#### [TASK OBJECTIVE]
Every line in the listing below that holds the word "link" should be returned.

#### [RECORDS PROVIDED]
========

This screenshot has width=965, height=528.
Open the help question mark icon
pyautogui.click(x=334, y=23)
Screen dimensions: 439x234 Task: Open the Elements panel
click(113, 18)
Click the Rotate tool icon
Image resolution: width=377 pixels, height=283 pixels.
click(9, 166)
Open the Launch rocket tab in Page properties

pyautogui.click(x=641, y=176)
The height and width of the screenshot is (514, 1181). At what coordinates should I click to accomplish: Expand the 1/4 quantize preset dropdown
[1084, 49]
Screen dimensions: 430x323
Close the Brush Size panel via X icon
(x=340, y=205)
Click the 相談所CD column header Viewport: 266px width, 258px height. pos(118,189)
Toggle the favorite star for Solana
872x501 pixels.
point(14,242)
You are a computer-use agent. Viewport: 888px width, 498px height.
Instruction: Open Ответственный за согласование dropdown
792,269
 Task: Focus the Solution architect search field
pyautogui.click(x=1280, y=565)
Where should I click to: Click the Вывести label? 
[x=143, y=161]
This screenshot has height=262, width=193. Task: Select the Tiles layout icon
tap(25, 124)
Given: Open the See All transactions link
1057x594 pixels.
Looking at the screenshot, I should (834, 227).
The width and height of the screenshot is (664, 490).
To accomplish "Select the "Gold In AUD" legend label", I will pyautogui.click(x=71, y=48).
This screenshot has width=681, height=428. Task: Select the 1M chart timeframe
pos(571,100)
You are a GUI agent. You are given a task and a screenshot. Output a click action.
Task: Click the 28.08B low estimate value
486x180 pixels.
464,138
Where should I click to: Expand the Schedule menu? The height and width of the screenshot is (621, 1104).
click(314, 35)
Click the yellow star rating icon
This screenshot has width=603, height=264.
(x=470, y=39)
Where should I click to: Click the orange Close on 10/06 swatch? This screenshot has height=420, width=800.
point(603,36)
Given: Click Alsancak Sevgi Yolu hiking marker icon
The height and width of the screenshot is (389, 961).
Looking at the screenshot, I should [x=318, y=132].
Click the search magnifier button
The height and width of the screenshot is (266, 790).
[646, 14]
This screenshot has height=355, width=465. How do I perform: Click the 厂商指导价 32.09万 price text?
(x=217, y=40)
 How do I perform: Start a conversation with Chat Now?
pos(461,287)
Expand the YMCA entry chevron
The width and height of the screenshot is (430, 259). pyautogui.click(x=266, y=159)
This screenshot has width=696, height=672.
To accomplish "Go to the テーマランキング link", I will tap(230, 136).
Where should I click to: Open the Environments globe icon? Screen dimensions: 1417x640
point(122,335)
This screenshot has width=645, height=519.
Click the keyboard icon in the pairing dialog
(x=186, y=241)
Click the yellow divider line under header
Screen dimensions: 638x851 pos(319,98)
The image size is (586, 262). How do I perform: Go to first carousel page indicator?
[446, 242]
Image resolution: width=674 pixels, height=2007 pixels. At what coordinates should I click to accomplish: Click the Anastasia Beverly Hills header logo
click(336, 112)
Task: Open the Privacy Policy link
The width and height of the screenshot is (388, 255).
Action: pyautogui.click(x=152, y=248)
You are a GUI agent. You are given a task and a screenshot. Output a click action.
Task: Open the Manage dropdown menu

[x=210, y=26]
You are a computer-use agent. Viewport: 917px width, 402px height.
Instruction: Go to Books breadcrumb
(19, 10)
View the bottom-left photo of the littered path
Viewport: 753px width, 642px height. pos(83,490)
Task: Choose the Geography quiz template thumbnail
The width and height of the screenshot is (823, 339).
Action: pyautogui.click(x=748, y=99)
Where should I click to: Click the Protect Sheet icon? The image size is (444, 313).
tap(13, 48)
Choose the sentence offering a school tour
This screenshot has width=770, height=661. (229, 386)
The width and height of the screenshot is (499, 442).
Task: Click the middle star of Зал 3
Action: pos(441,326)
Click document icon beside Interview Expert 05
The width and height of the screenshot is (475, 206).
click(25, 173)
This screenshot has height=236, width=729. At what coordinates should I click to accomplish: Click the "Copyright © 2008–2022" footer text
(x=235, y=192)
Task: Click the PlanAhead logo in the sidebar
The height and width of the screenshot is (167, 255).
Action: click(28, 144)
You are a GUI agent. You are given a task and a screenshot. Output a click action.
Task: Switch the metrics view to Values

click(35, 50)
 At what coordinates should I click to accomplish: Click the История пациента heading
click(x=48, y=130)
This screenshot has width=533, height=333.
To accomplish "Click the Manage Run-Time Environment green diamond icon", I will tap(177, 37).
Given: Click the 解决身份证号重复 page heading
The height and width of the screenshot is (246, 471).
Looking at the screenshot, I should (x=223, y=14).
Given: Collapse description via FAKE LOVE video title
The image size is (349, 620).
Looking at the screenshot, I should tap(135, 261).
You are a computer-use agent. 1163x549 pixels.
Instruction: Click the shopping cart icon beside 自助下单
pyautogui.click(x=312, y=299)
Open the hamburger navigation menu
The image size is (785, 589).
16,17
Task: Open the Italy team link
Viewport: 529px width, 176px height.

========

#### [ANSWER SPACE]
Given: Open the See All transactions link
To accomplish "Go to the テーマランキング link", I will tap(230, 136).
Task: Open the Privacy Policy link
Task: Open the Italy team link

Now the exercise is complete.